All of the data is to be set down again without alteration.

** DATA SUPPLIED follows **

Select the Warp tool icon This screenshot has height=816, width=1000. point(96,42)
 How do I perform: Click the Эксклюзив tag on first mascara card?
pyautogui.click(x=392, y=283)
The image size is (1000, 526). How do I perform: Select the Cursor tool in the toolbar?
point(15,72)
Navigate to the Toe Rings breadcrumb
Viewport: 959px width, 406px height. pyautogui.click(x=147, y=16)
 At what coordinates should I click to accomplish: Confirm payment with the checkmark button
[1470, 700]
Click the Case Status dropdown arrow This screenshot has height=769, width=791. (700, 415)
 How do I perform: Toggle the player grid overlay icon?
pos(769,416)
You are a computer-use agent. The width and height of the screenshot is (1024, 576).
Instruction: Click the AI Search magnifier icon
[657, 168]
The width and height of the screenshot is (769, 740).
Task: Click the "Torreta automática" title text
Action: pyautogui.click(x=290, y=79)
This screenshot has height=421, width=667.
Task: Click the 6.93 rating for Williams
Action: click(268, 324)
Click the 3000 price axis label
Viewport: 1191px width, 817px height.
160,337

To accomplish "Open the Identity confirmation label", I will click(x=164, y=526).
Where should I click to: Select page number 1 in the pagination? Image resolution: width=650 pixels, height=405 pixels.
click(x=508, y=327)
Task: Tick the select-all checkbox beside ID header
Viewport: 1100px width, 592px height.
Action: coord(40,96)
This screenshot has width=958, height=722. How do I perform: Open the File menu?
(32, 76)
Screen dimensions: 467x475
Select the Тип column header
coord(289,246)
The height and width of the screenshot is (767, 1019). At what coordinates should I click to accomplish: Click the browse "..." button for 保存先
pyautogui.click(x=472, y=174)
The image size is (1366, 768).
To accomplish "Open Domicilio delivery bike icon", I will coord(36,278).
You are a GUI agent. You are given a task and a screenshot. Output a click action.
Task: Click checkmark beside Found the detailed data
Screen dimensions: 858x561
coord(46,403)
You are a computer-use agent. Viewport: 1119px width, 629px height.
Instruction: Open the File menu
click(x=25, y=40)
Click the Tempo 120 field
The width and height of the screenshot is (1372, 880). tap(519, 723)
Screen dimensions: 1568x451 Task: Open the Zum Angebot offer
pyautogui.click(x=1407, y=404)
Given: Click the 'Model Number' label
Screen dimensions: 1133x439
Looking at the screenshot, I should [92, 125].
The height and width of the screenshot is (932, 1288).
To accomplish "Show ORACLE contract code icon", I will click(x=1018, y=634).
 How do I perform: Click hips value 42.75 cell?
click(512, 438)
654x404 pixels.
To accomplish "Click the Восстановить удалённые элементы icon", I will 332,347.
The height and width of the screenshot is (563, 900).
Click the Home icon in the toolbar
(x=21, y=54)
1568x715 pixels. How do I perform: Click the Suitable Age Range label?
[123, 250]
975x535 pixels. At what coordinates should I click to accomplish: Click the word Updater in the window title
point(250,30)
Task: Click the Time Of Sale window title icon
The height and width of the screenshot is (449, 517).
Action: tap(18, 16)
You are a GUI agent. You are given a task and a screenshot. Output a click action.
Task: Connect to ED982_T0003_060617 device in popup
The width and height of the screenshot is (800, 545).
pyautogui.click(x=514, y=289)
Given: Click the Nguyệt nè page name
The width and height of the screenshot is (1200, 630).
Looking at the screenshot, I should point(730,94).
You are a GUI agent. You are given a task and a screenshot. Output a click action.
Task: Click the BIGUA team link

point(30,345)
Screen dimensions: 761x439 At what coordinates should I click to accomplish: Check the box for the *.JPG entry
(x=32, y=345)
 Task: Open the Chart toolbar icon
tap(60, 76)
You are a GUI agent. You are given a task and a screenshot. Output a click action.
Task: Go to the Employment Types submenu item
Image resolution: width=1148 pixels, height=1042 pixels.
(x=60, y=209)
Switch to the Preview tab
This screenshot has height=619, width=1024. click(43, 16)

** End of DATA SUPPLIED **

> **EXPECTED ANSWER**
Select the Warp tool icon This screenshot has height=816, width=1000. point(96,42)
 How do I perform: Click the Эксклюзив tag on first mascara card?
pyautogui.click(x=392, y=283)
The image size is (1000, 526). How do I perform: Select the Cursor tool in the toolbar?
point(15,72)
Navigate to the Toe Rings breadcrumb
Viewport: 959px width, 406px height. pyautogui.click(x=147, y=16)
 At what coordinates should I click to accomplish: Confirm payment with the checkmark button
[1470, 700]
Click the Case Status dropdown arrow This screenshot has height=769, width=791. (700, 415)
 How do I perform: Toggle the player grid overlay icon?
pos(769,416)
You are a computer-use agent. The width and height of the screenshot is (1024, 576).
Instruction: Click the AI Search magnifier icon
[657, 168]
The width and height of the screenshot is (769, 740).
Task: Click the "Torreta automática" title text
Action: pyautogui.click(x=290, y=79)
This screenshot has height=421, width=667.
Task: Click the 6.93 rating for Williams
Action: click(268, 324)
Click the 3000 price axis label
Viewport: 1191px width, 817px height.
160,337

To accomplish "Open the Identity confirmation label", I will click(x=164, y=526).
Where should I click to: Select page number 1 in the pagination? Image resolution: width=650 pixels, height=405 pixels.
click(x=508, y=327)
Task: Tick the select-all checkbox beside ID header
Viewport: 1100px width, 592px height.
Action: coord(40,96)
This screenshot has width=958, height=722. How do I perform: Open the File menu?
(32, 76)
Screen dimensions: 467x475
Select the Тип column header
coord(289,246)
The height and width of the screenshot is (767, 1019). At what coordinates should I click to accomplish: Click the browse "..." button for 保存先
pyautogui.click(x=472, y=174)
The image size is (1366, 768).
To accomplish "Open Domicilio delivery bike icon", I will coord(36,278).
You are a GUI agent. You are given a task and a screenshot. Output a click action.
Task: Click checkmark beside Found the detailed data
Screen dimensions: 858x561
coord(46,403)
You are a computer-use agent. Viewport: 1119px width, 629px height.
Instruction: Open the File menu
click(x=25, y=40)
Click the Tempo 120 field
The width and height of the screenshot is (1372, 880). tap(519, 723)
Screen dimensions: 1568x451 Task: Open the Zum Angebot offer
pyautogui.click(x=1407, y=404)
Given: Click the 'Model Number' label
Screen dimensions: 1133x439
Looking at the screenshot, I should [92, 125].
The height and width of the screenshot is (932, 1288).
To accomplish "Show ORACLE contract code icon", I will click(x=1018, y=634).
 How do I perform: Click hips value 42.75 cell?
click(512, 438)
654x404 pixels.
To accomplish "Click the Восстановить удалённые элементы icon", I will 332,347.
The height and width of the screenshot is (563, 900).
Click the Home icon in the toolbar
(x=21, y=54)
1568x715 pixels. How do I perform: Click the Suitable Age Range label?
[123, 250]
975x535 pixels. At what coordinates should I click to accomplish: Click the word Updater in the window title
point(250,30)
Task: Click the Time Of Sale window title icon
The height and width of the screenshot is (449, 517).
Action: tap(18, 16)
You are a GUI agent. You are given a task and a screenshot. Output a click action.
Task: Connect to ED982_T0003_060617 device in popup
The width and height of the screenshot is (800, 545).
pyautogui.click(x=514, y=289)
Given: Click the Nguyệt nè page name
The width and height of the screenshot is (1200, 630).
Looking at the screenshot, I should point(730,94).
You are a GUI agent. You are given a task and a screenshot. Output a click action.
Task: Click the BIGUA team link

point(30,345)
Screen dimensions: 761x439 At what coordinates should I click to accomplish: Check the box for the *.JPG entry
(x=32, y=345)
 Task: Open the Chart toolbar icon
tap(60, 76)
You are a GUI agent. You are given a task and a screenshot. Output a click action.
Task: Go to the Employment Types submenu item
Image resolution: width=1148 pixels, height=1042 pixels.
(x=60, y=209)
Switch to the Preview tab
This screenshot has height=619, width=1024. click(43, 16)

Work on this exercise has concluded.